### [Exercise]
Every entry below must be transcribed word for word, and the images must be left out.

[Task material — start]

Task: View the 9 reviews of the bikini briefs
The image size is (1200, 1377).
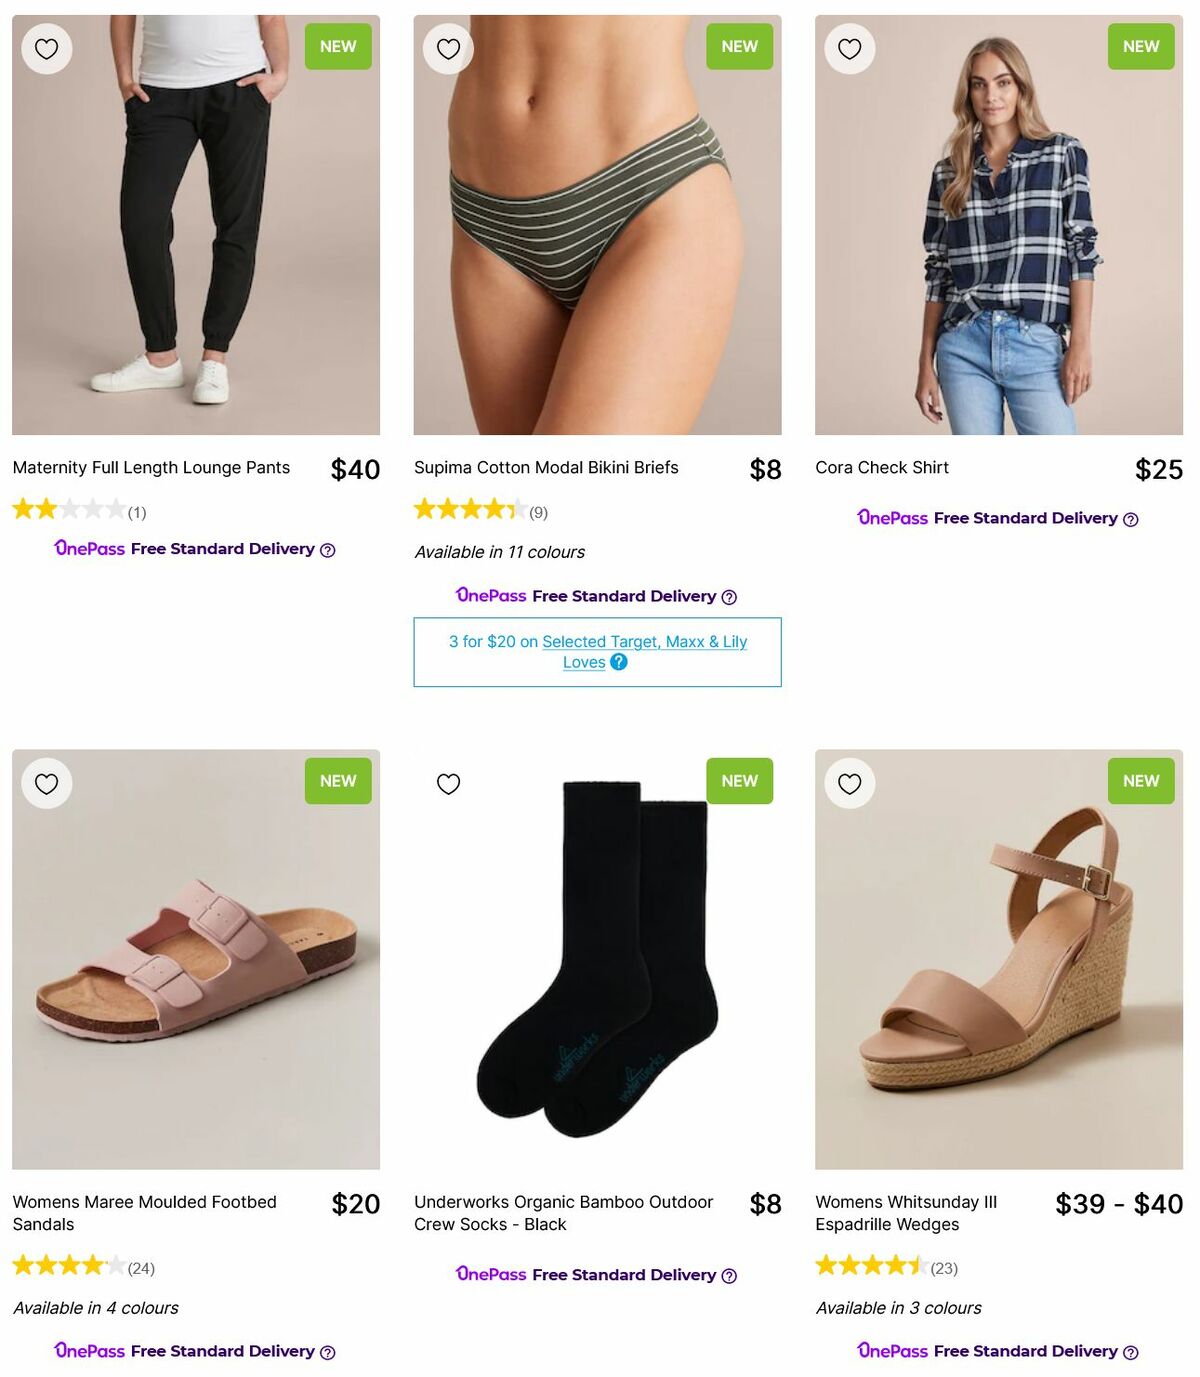Action: click(x=537, y=510)
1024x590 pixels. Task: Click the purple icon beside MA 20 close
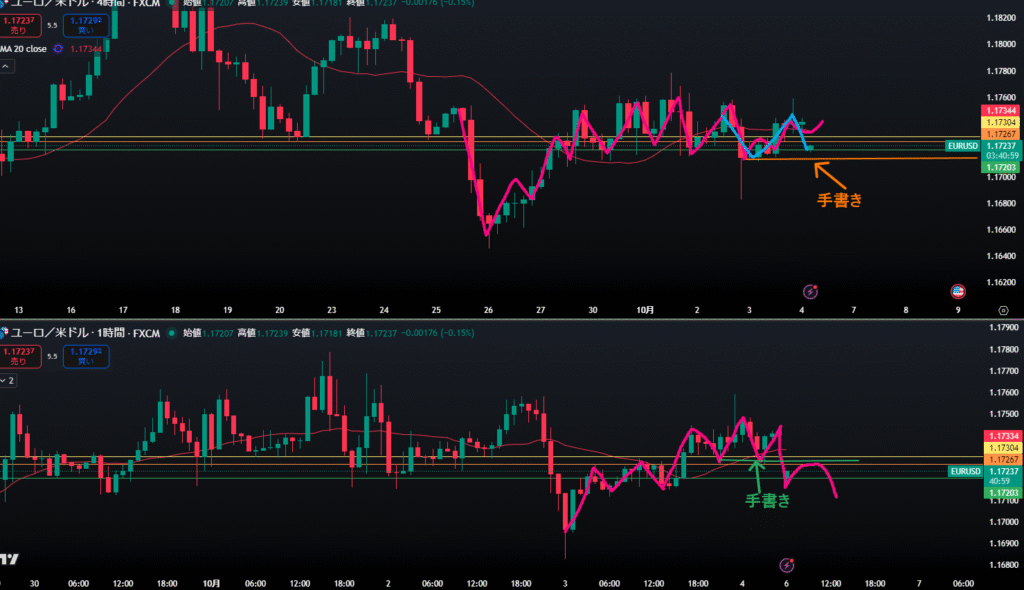click(59, 48)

[Task material — finish]

### [Output of the task]
Task: View the 9 reviews of the bikini briefs
The image size is (1200, 1377).
Action: click(x=537, y=510)
1024x590 pixels. Task: Click the purple icon beside MA 20 close
click(59, 48)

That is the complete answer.